Lee Naik, the CEO of TransUnion Africa, says the rate of increase in new vehicle prices was relatively low in the first quarter of 2024 at 4.7% compared to 6.3% in the corresponding quarter in 2023.
The rate of increase in used vehicle prices declined in the same period to 2.1% from 8.3%.
Naik says the nominal vehicle finance loan amounts consumers are taking up has grown but is not keeping pace with rising vehicle costs.
He says despite the relatively low comparative price increase, data released by automotive business council, naamsa, reveals significant shifts in the vehicle finance landscape, with the sale of new passenger vehicles financed in the first quarter decreasing by 8.4% compared to the corresponding quarter in 2023 while the total number of vehicles financed in this period declined by 10.6%.
“Consumers are showing hesitation almost across the board.
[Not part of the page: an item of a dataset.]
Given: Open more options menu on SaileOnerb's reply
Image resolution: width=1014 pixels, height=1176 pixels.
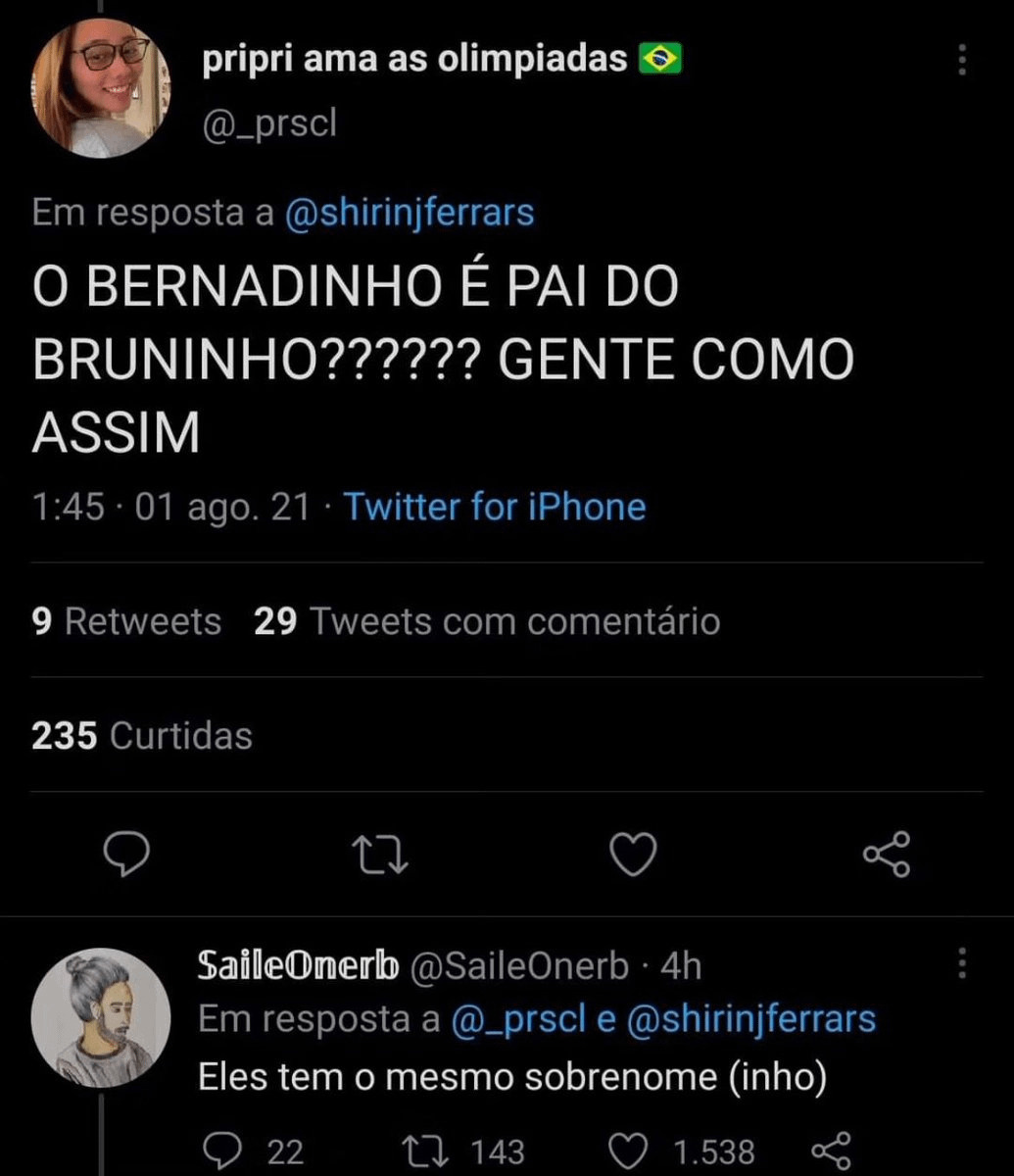Looking at the screenshot, I should click(962, 963).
Even as consumers await economic stability and post-election clarity before making major asset purchases, those who purchased vehicles post-2021 have not yet reached a point where their loan balances can be offset by the trade value of their vehicles, and we also see consumers who opted for high balloon payments at the time of purchase holding onto their vehicles for longer,” says Lee.
Lee says the average loan value for financed vehicles increased to R391 000 in the first quarter of 2024 from R387 000 in the corresponding quarter in 2023 but this increase remains below the inflation rate for both new and used vehicle prices, as well as the Consumer Price Index (CPI).
“Nominal loan amounts have grown but are not keeping pace with rising vehicle costs.
“This reflects both a decrease in disposable incomes and a diminished appetite among consumers for taking on expensive, new credit responsibilities,” he says.
Lee adds that while overall sales volumes remain low for both used and new vehicles, TransUnion vehicle price index (VPI) data shows that the used-to-new ratio of financed vehicles has shifted from 1.86 used vehicle for every new vehicle acquired in the first quarter of 2023 to 1.15 used vehicles for every new vehicle purchased in the first quarter of this year.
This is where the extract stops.